Letztes Update am Di, 04.07.2017 15:17

APAOnlineticker / Tiroler Tageszeitung Onlineausgabe


Busunfall in Bayern - So funktioniert eine Rettungsgasse



Wien (APA) - Nach dem Busunfall in Bayern mit 18 Toten ist die Diskussion um die Rettungsgasse neu entbrannt. Im Ernstfall wissen viele Autolenker nicht, wie sie eine Rettungsgasse bilden sollen, und behindern Einsatzfahrzeuge. Die Asfinag hält einige Infos zum Thema bereit.

Demnach müssen alle, die auf der äußersten linken Spur unterwegs sind, so weit wie möglich nach links fahren. Alle anderen müssen nach rechts fahren und dazu auch den Pannenstreifen nutzen. Die Rettungsgasse muss auf Autobahnen oder Schnellstraßen gebildet werden, sobald der Verkehr stockt. „Egal, ob Einsatzfahrzeuge bereits in der Nähe sind oder nicht“, informierte die Asfinag auf ihrer Website. Schon bei Stau und nicht erst bei einem Unfall ist die Rettungsgasse Pflicht. Die Regelung gilt für alle Autos, Lkw, Motorräder und Busse.
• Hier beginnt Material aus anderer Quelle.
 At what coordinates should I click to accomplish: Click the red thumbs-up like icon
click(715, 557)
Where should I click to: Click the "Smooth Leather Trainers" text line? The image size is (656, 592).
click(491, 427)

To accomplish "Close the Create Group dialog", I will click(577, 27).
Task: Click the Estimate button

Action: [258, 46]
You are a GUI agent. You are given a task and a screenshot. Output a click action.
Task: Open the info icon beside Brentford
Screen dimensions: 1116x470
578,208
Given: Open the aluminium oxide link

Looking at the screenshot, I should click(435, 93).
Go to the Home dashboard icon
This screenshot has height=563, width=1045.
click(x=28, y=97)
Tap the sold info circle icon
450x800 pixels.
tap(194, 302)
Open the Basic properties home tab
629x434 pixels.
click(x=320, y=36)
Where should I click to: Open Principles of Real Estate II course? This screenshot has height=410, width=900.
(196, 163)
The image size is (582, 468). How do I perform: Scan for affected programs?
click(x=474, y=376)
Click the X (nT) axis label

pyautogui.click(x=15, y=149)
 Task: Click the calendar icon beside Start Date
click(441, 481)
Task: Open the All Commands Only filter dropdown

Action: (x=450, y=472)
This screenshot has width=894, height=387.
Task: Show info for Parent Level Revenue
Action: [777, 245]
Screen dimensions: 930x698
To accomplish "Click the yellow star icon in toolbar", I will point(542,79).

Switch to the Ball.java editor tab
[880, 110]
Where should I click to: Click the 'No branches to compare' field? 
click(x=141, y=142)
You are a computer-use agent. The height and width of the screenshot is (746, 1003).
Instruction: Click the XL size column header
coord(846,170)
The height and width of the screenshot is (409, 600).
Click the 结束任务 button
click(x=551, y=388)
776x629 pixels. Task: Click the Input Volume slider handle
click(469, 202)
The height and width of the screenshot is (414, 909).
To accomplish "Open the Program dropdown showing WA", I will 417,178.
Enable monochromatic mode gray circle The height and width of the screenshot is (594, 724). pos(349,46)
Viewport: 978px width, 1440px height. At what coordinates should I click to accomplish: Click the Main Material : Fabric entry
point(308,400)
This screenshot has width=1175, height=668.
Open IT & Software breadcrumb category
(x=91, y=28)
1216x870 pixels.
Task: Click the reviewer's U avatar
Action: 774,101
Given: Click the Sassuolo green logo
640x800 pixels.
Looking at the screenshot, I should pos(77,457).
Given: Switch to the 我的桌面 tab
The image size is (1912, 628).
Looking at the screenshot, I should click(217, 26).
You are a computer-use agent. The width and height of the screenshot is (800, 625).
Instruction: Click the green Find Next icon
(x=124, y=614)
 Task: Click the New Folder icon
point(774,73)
Eine Rettungsgasse muss außerdem so breit sein, dass ein Lkw durchkommen kann. „Erst dann ist sie für die Einsatzfahrzeuge geeignet, die bis zu 20 Tonnen wiegen, mit Kran sogar 50 Tonnen“, sagte Franz Resperger, Pressesprecher des niederösterreichischen Landesfeuerwehrkommandos, am Dienstag der APA. „Die Rettungsgasse funktioniert bei zweispurigen Fahrbahnen tadellos, bei dreispurigen gibt es Probleme“, so Resperger. Viele Autolenker wüssten dann nicht, wohin sie fahren müssen.

„Bei zweispurigen Autobahnen und Schnellstraßen fahren Sie auf der linken Spur so weit wie möglich an den linken Straßenrand, auf der rechten Spur fahren Sie so weit wie möglich an den rechten“, erklärte die Asfinag. Bei drei- oder mehrspurigen Autobahnen und Schnellstraßen gelte dasselbe System. „Alle Fahrzeuge auf der äußersten linken Spur fahren so weit wie möglich nach links. Alle anderen Spuren fahren so weit wie möglich nach rechts - auch auf den Pannenstreifen.“

Die Rettungsgasse gilt seit 1. Jänner 2012 auf allen Autobahnen und Schnellstraßen Österreichs mit mehr als einer Richtungsfahrbahn. In Deutschland, Slowenien, Tschechien und in der Schweiz besteht ebenfalls die Verpflichtung, eine Gasse für Einsatzfahrzeuge frei zu halten.

Die Missachtung der Rettungsgasse ist kein Kavaliersdelikt, warnte die Asfinag: „Wer sich nicht einordnet oder sogar die Rettungsgasse befährt, riskiert Leben.“ Für die Behinderung von Einsatzfahrzeugen oder widerrechtliches Befahren der Rettungsgasse werden Strafen von bis zu 2.180 Euro fällig.